Some time ago, an entertaining article was published on Geektimes about a critical assessment of the results of deep learning .
The article is very entertaining and interesting, it opens up a lot of new things for those who are interested, but not very much immersed in the topic of Artificial Intelligence, artificial neural networks and deep learning.
So I would recommend reading it first, and then returning to this note of mine, which is a kind of response to this article. But if you are reluctant to read it or there is no time, then here are the theses:
- For deep learning systems to work, a lot of high-quality data is needed, which must be pre-cleaned and labeled by a specialist. The deeper the degree of the system, the more data is required.
- Deep learning systems work only with the types of data on which the training took place, and they still cannot generalize and transfer the found patterns to data of other types, even very close ones.
- It is very difficult for deep learning systems to work with hierarchical structures, so language processing is very difficult for them, since natural language is a very deep hierarchical structure.
- As a consequence of the previous deep learning systems, it is very difficult to perceive inaccurate and fuzzy data, they often do not see the difference where for a person the difference is huge.
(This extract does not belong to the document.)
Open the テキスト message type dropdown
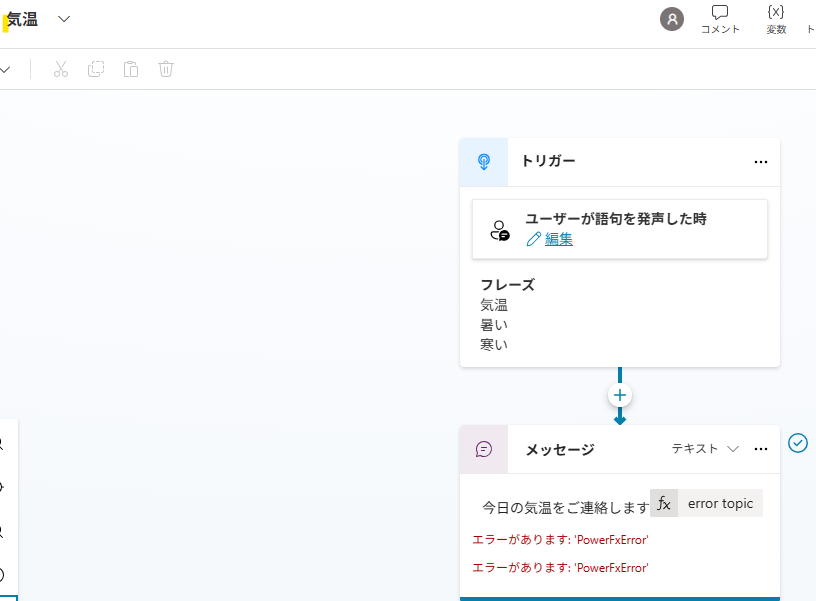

- Deep learning systems inherited from artificial neural networks and exacerbated the problem of high complexity (to the point of practically impossibility) of explaining the results obtained and the inference produced.
- Deep learning systems do not take into account the existing body of knowledge, but are retrained from the input data, simply interpreting them in their own way.
- Identifying causal relationships and separating them from simple correlations is an important task, but deep learning systems are still struggling to do this.
- Deep learning can be easily fooled, especially if it is on the verge of overfitting. This vulnerability opens up a wide scope for a variety of attacks, the consequences of which are not yet fully understood. They did not even begin to solve this problem.
- Applied applications to deep learning systems have not yet been found, and this point is, in fact, a consequence of all the previous ones.
Further, the author of this polemical note makes his disappointing predictions about what a fair amount of hype about deep learning can lead to (how to what – to a new, third winter of AI), and also gives his vision of how all this could be overcome … Among his advice are: the use of spontaneous learning methods, attempts to solve more complex problems, the use of modern knowledge in the field of psychology and, finally, the use of hybrid models with symbol manipulation technologies.
It is on this last opportunity that I would like to focus my attention today.
I have already mentioned a little about hybrid artificial intelligence . Let’s find out in more detail what it is. So first, let’s remember its general scheme:
As can be seen from the presented diagram, a hybrid artificial intelligent system is nothing more than a universal cybernetic machine, which has three main elements: affectors, a control subsystem, and effectors. With the help of affectors, the cybernetic machine perceives environmental signals, which are processed in the control subsystem, the signals from which are then sent to the effectors, which affect the environment. This is a general scheme of any autonomous agent, therefore, a hybrid artificial intelligent system is also an intelligent agent, implementing an agent-based approach.
A hybrid intelligent system differs in that its affectors (sensors, sensors) and effectors (executive devices) are connected with the control and decision-making subsystem through neural networks.
This exploits the strengths of the bottom-up or dirty approach. An affective neural network receives signals from the external environment cleared by sensors and converts them into symbols that are fed to the input of a universal inference machine. The latter carries out inference based on symbolic knowledge from its knowledge base and outputs the result, which is also represented in the form of symbols.
Thereby, the strengths of the top-down or “clean” approach are realized. The symbolic result is fed to the input of the motor neural network, which converts high-level symbols into specific control signals for actuators.
Among other things, control connections from all its elements to sensors must be implemented within the hybrid intelligent system. Thus, adaptation mechanisms based on homeostasis of the internal state of the system are realized.
The sensors record the change in the internal state of each subsystem, their elements and complexes, and in the case of the controlled values going beyond the established homeostatic intervals, the control subsystem makes a decision, the purpose of which will be to return the changed indicators to the setting interval.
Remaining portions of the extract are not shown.